We went to a new place for a last Novice starter trial to end our season — I thought the course would be soft, but when I walked it it was actually pretty bulky. However, it was super cute and fun with a bunch of different kinds of jumps and height has never been our issue, so I was looking forward to it. On the way to dressage warm-up, we saw the two miniature donkeys in the field between show jumping and dressage. She’s not a fan of donkeys; the ones next door in Ocala last winter induced some lovely passage. But she was only mildly distracted by them and broke into the 20s with her dressage.

Warmup and show jumping required a bit of strong riding to convince her that she could do her job even though the donkeys were there. The good news, and a change from what used to happen, is that when I got strong with her, she did go.

Not our prettiest stadium round but she went; note white paddock fence in the background where the evil creatures live. Video credit: my mom, Emily Graeser.

She walked over to the cross country start box (which was away from evil creatures) totally quietly.
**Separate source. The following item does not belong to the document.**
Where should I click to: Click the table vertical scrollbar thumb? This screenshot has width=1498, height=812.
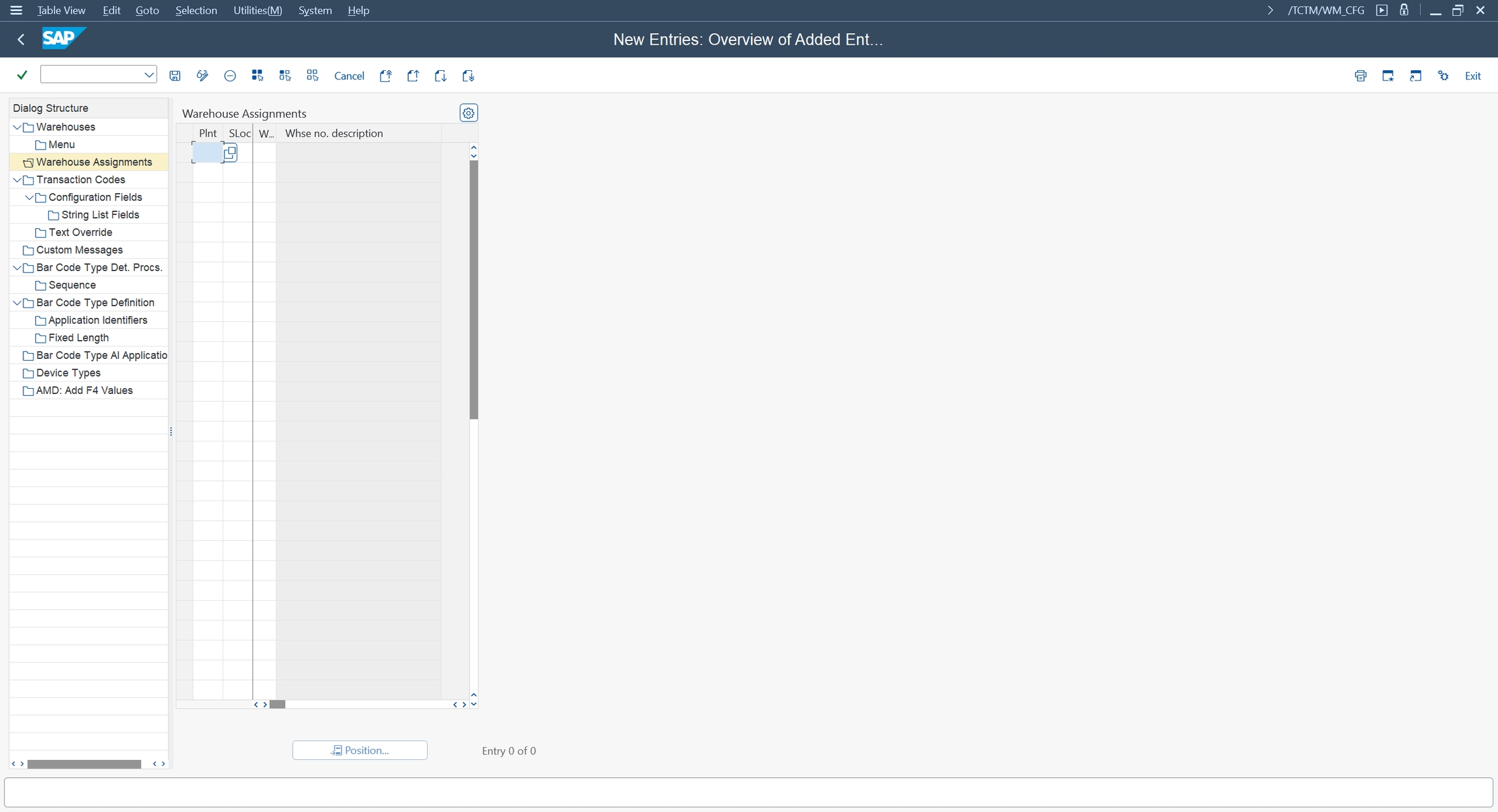tap(473, 289)

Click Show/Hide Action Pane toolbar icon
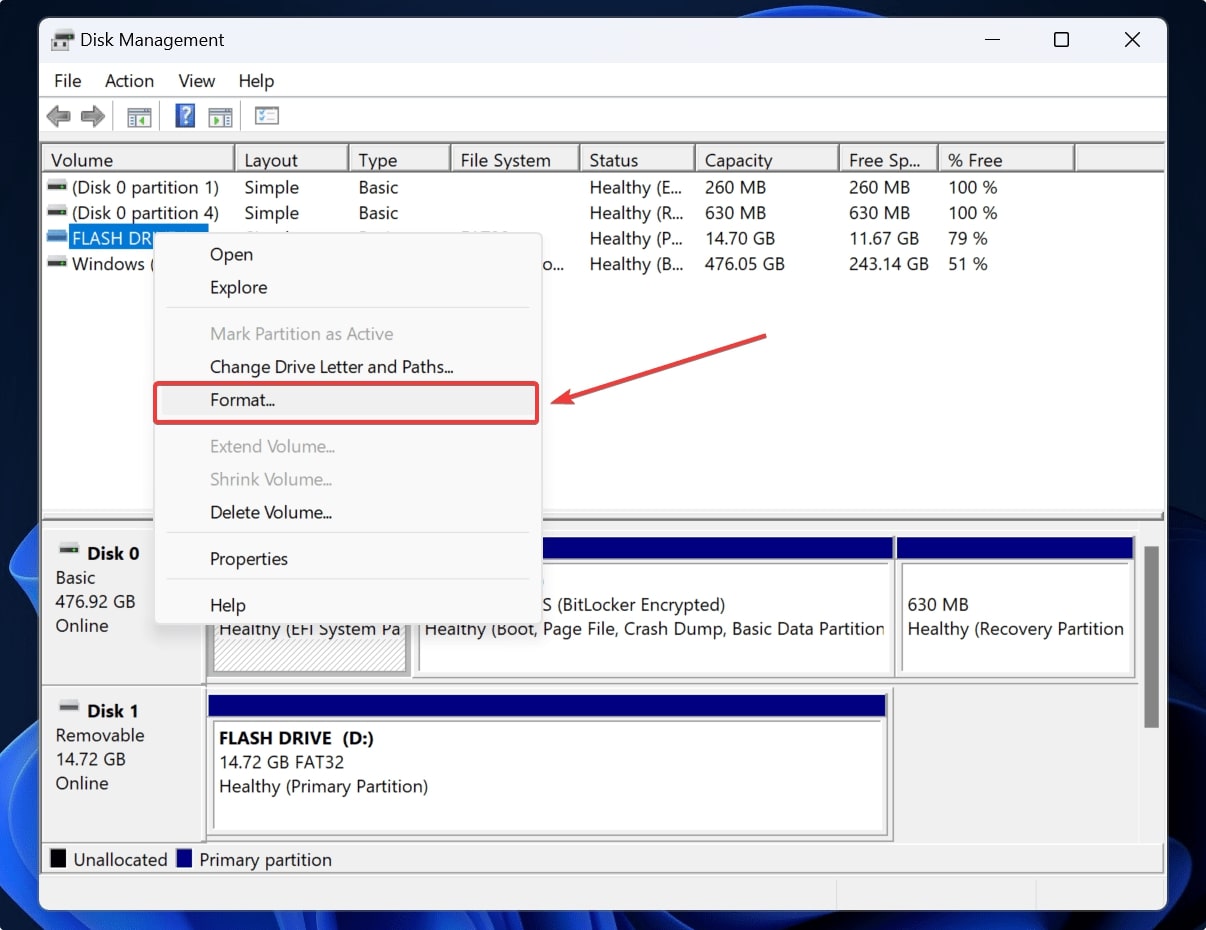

I practiced one gallop from a standstill like I’d do out of the box just to check that our aids were working and she did it fine. What follows is my Facebook post from that evening:

Fence 1-plain log: leave start box, canter 3 strides, prop, pop, attempt a whirl, slide to a stop, trot a few strides, get smacked twice, stop, circle, trot the jump

Fence 2-brush: drive forward like a steeplechaser with my spurs in her sides and a loud growl saying get going and do your job.
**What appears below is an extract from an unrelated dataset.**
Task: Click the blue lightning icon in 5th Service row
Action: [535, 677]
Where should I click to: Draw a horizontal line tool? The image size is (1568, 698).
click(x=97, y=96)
Fence 3-log hanging between giant spools: stop 8 strides out, get smacked, dance around, walk 2 strides closer, attempt to whirl away, circle back, stop 5 strides out, get smacked again, dance around, back up, stop, take a deep breath and look around and settle down, walk up to the jump and sniff it, circle back and trot it with me in the back seat, spurs in her sides and reins slipped

Fence 4-ramped table: stop 8 strides out look around for a minute or two, circle around and trot it

Fence 5-box: leap sideways and stop as you go through the tree line, stop and survey the world as soon as you enter the field, actual go trot toward the jump and break into canter to jump it- yay we jumped one.
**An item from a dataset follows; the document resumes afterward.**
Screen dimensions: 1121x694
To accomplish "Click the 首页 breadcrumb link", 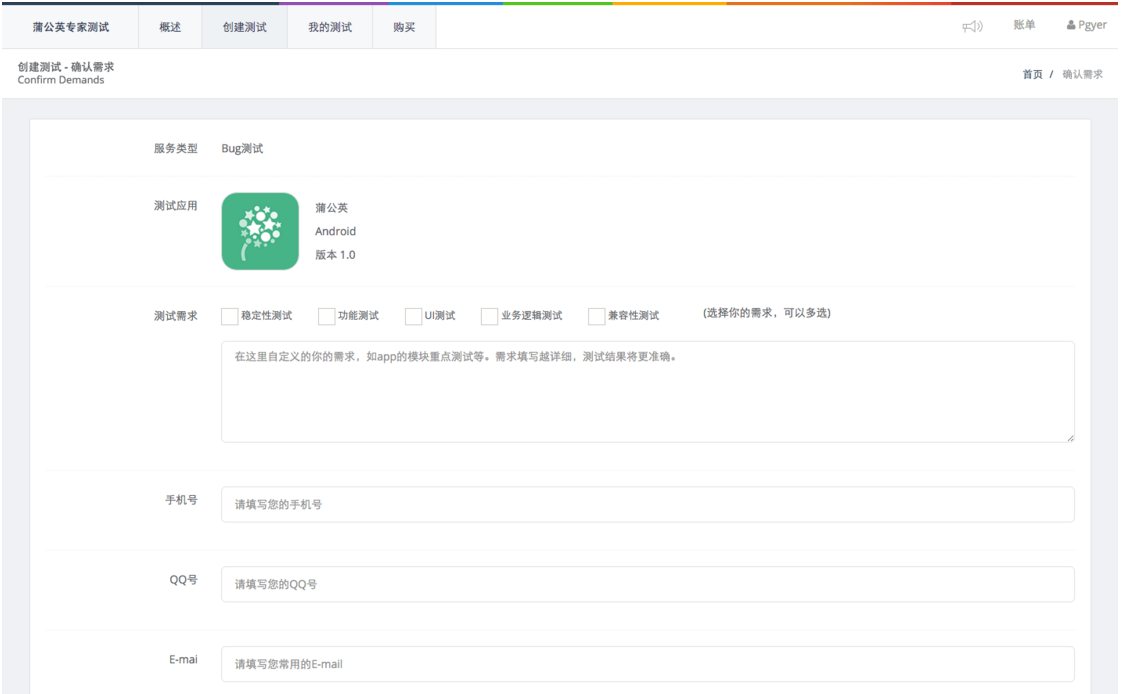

Fences 6&7- fence line coop across the road into the tree line to a log: stop 3 strides out, circle around, trot the coop, skid to a stop upon landing, trot the log

Fences 8&9 – another fence line coop and fence line bench: stop upon entering the field each was in and survey the scene, trot the jump.

Fence 10 – hedge along the tree line: actually go forward and jump it which is funny since this is the only fence of a type she hadn’t ever seen.

Fence 11- fence line rails: stop 5 stride out to look into the field and spook at the fence judges, trot the jump

Fences 12&13- fence line coop across the road to rails: come down to trot but maintain forward motion and jump both; note the traffic backup that we’ve caused on the entry road – 5 cars waiting for us. 

Fences 14-18- roll top 2 stride, palisade on the tree line, ramp, log, boat/house thing: actually jump from a canter only being slightly spooky looking like you may have jumped a cross country fence once or twice in your life.

End the course in a white lather sweat with somewhere between 4 and 7 actual refusals and at least 4 other complete stop and stare moments — scores haven’t been posted online yet and for obvious reasons I didn’t wait for them to be posted at the show. I think I’m just out here making Bad Eventer feel better. 

The most frustrating part is that I don’t know why, therefore I don’t know how to go about fixing it. I am proud to say that I swear on my 30-years-of-being-in-a-hunter-two-point I did not get ahead of her once. I was in deep in my saddle with my legs around her the whole time. She was chill before going out on course. We had schooled the previous weekend at new place, and she jumped everything including much more challenging things than anything on this course. We can hack out alone pleasantly and quietly and ride away from others in a clinic to go jump. Why can’t my damn horse go around a cross country course? How do I train her to do it? I guess we’ll both have some time off through the holidays and then we’ll try again but that’s not really the way to end a season.